Слова у него были такие: гм-гм, так-так.
Стол был Моосбругером.
Стул был Моосбругером.
Окно с решеткой и запертая дверь были им самим.
Он вовсе не находил это безумным и необычным. Просто не стало резиновых тесемок. Позади каждой вещи или твари, когда она хочет вплотную приблизиться к другой, есть резинка, которая натягивается. А то бы вещи стали проходить друг через друга. И в каждом движении есть резинка, мешающая человеку сделать целиком то, что ему хочется. И вот этих резинок вдруг не стало. Или не стало только стесняющего чувства как бы от резинок?
Наверно, так уж точно различить это нельзя? «Например, у женщин чулки держатся на резинках. Вот в чем штука! — думал Моосбругер. — Они носят как амулет резинки, охватывающие бедро. Под юбками. Как кольца, которые малюют на фруктовых деревьях, чтобы черви не лезли вверх».
Но это лишь так, к слову. Чтобы не думали, что у Моосбругера была потребность называть всех и вся братьями. Он был как раз не таков. Он просто был внутри и снаружи.
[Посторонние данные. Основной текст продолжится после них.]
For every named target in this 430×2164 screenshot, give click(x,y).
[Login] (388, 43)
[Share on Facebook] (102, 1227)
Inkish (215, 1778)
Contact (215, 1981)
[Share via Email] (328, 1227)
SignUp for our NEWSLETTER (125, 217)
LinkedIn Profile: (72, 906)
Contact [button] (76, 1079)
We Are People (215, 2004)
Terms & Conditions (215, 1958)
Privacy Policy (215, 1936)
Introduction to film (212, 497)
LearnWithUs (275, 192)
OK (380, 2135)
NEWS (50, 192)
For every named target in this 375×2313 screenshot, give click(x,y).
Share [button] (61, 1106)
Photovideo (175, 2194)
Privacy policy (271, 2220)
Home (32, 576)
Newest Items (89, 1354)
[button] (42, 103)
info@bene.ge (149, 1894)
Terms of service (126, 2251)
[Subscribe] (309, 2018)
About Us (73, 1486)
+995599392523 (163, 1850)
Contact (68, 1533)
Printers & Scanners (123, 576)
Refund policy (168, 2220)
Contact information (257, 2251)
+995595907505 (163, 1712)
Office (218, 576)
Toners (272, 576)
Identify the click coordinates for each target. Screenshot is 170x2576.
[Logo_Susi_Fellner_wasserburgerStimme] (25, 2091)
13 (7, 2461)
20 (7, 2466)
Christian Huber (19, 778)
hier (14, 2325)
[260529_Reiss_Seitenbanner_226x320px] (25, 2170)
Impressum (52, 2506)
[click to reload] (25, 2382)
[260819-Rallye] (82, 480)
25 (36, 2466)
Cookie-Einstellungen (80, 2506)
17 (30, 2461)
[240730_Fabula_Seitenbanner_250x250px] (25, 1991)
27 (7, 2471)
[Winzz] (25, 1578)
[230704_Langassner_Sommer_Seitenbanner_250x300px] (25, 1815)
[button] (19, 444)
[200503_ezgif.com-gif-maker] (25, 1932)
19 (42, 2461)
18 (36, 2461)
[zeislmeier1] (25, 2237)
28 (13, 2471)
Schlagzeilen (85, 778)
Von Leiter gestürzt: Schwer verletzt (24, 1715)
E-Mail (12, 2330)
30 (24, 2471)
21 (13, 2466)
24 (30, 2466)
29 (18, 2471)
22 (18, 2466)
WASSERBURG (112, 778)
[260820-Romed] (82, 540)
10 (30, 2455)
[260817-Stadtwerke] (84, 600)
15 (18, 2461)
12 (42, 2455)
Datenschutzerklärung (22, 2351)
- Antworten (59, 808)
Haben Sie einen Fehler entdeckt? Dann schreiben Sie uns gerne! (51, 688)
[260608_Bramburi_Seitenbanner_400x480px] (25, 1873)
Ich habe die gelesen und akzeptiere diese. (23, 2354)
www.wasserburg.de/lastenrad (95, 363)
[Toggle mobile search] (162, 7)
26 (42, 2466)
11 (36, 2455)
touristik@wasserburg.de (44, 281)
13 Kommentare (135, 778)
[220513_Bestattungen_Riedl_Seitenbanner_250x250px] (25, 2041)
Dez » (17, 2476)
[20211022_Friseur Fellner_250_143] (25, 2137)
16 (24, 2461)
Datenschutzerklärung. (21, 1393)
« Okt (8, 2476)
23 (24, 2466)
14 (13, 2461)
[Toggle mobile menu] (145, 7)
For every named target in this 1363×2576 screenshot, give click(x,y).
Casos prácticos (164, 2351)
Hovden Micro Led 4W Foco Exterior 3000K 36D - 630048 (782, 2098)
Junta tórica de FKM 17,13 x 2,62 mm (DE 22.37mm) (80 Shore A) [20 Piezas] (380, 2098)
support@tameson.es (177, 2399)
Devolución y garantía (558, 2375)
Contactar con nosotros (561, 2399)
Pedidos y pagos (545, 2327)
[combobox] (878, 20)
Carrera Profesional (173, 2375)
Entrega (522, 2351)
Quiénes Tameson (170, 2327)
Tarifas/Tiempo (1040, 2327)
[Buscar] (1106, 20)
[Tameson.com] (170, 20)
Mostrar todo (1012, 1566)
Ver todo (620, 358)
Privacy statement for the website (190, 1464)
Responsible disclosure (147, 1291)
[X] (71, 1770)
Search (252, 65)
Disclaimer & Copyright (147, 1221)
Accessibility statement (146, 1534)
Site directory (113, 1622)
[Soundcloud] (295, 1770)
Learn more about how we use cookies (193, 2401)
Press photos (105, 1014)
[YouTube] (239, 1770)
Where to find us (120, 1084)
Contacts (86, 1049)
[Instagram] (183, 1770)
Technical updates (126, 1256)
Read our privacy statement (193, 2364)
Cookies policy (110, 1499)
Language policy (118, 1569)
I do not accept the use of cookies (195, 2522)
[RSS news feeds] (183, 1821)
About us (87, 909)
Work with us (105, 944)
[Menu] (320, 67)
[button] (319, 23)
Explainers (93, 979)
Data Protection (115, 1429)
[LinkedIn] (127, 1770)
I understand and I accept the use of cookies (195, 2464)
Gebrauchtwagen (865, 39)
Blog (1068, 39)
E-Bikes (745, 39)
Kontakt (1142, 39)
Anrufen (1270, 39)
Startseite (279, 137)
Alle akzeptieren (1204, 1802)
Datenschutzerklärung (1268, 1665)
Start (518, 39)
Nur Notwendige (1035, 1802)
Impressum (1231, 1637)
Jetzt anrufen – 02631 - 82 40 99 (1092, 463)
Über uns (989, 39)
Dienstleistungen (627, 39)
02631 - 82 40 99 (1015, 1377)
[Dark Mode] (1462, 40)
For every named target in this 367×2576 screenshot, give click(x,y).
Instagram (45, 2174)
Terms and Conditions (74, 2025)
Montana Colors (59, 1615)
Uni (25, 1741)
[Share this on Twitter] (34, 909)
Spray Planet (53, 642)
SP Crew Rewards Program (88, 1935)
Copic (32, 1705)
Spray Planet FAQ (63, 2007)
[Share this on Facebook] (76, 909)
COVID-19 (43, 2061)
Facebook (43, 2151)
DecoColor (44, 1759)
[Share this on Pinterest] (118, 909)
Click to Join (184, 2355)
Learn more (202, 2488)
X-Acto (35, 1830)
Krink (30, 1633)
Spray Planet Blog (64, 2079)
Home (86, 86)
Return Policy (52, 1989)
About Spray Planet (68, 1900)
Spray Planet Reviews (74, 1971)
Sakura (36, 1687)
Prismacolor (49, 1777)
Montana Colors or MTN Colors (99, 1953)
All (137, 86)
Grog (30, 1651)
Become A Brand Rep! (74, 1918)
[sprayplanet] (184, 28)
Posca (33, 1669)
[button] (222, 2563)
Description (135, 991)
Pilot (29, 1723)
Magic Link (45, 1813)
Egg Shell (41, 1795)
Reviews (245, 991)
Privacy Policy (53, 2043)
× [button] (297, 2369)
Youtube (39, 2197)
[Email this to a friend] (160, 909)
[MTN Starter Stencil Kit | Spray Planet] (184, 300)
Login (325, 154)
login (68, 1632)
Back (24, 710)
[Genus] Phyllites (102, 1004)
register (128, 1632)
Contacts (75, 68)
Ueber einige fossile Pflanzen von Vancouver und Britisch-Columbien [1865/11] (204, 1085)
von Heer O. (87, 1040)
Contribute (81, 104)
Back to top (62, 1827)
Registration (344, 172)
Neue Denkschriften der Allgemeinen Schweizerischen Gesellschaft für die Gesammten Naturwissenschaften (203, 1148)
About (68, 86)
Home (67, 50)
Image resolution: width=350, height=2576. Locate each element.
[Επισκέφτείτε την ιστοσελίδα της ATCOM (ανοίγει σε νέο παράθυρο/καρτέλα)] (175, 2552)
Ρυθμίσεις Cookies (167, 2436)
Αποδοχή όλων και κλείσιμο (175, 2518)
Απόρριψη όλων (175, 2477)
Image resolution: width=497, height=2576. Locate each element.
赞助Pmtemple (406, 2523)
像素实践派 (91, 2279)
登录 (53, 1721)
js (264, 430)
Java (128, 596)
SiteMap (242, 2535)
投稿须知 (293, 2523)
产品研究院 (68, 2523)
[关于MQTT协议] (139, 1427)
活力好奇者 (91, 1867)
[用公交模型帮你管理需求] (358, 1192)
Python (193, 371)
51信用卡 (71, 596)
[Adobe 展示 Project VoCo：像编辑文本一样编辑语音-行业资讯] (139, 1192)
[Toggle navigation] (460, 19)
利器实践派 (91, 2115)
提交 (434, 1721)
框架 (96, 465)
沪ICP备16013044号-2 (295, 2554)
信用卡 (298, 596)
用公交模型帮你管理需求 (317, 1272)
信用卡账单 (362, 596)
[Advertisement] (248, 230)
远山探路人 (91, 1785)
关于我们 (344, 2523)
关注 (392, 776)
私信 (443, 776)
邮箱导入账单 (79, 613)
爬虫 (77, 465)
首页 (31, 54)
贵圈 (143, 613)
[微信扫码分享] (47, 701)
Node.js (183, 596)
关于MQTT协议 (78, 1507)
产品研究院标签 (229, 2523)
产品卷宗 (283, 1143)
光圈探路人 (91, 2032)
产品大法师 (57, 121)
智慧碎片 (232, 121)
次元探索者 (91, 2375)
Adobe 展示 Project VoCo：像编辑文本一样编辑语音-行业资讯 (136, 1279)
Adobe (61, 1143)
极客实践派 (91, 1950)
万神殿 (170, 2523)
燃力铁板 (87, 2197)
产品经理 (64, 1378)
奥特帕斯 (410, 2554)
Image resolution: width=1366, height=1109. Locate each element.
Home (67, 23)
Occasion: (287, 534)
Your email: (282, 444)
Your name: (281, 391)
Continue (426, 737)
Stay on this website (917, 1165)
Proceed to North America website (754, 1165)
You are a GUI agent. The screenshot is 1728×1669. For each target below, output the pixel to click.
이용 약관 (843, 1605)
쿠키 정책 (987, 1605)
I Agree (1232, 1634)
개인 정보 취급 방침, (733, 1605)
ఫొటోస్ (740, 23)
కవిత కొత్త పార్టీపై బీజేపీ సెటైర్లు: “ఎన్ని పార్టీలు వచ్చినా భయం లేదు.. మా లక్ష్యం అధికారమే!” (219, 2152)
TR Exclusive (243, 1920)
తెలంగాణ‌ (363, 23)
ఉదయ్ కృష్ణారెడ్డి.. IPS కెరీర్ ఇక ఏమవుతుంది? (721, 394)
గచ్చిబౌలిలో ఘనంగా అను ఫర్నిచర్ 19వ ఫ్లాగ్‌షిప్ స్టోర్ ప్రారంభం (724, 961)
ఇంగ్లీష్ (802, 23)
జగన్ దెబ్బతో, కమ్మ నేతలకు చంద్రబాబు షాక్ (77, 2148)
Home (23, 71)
Он теперь всем владел и на все покрикивал. Он все приводил в порядок до того, как его убьют. Он мог думать о чем угодно, оно сразу же делалось покорным, как хорошо натасканная собака, которой говорят «Куш!». У него, хотя его засадили в тюрьму, было огромное чувство власти.
Вовремя подавали суп. Вовремя будили и водили гулять. Все в камере совершалось строго вовремя и неукоснительно. Иногда это казалось ему просто невероятным. У него было странно превратное впечатление, что этот порядок идет от него, хотя он и знал, что порядок этот ему навязан.
У других людей бывают такие ощущения, когда они летом лежат в тени изгороди, пчелы жужжат, маленькое и четкое солнце ползет по молочному небу; мир вертится тогда, как механизм курантов, вокруг таких людей. Моосбругеру достаточно было для этого геометрического зрелища, какое являла его камера.
Он замечал при этом, что, как сумасшедший, тоскует о хорошей еде; он мечтал о ней, и средь бела дня перед взором его с почти жутким упорством возникали очертания хорошей порции жареной свинины, как только мысли его, покончив с другими занятиями, возвращались назад.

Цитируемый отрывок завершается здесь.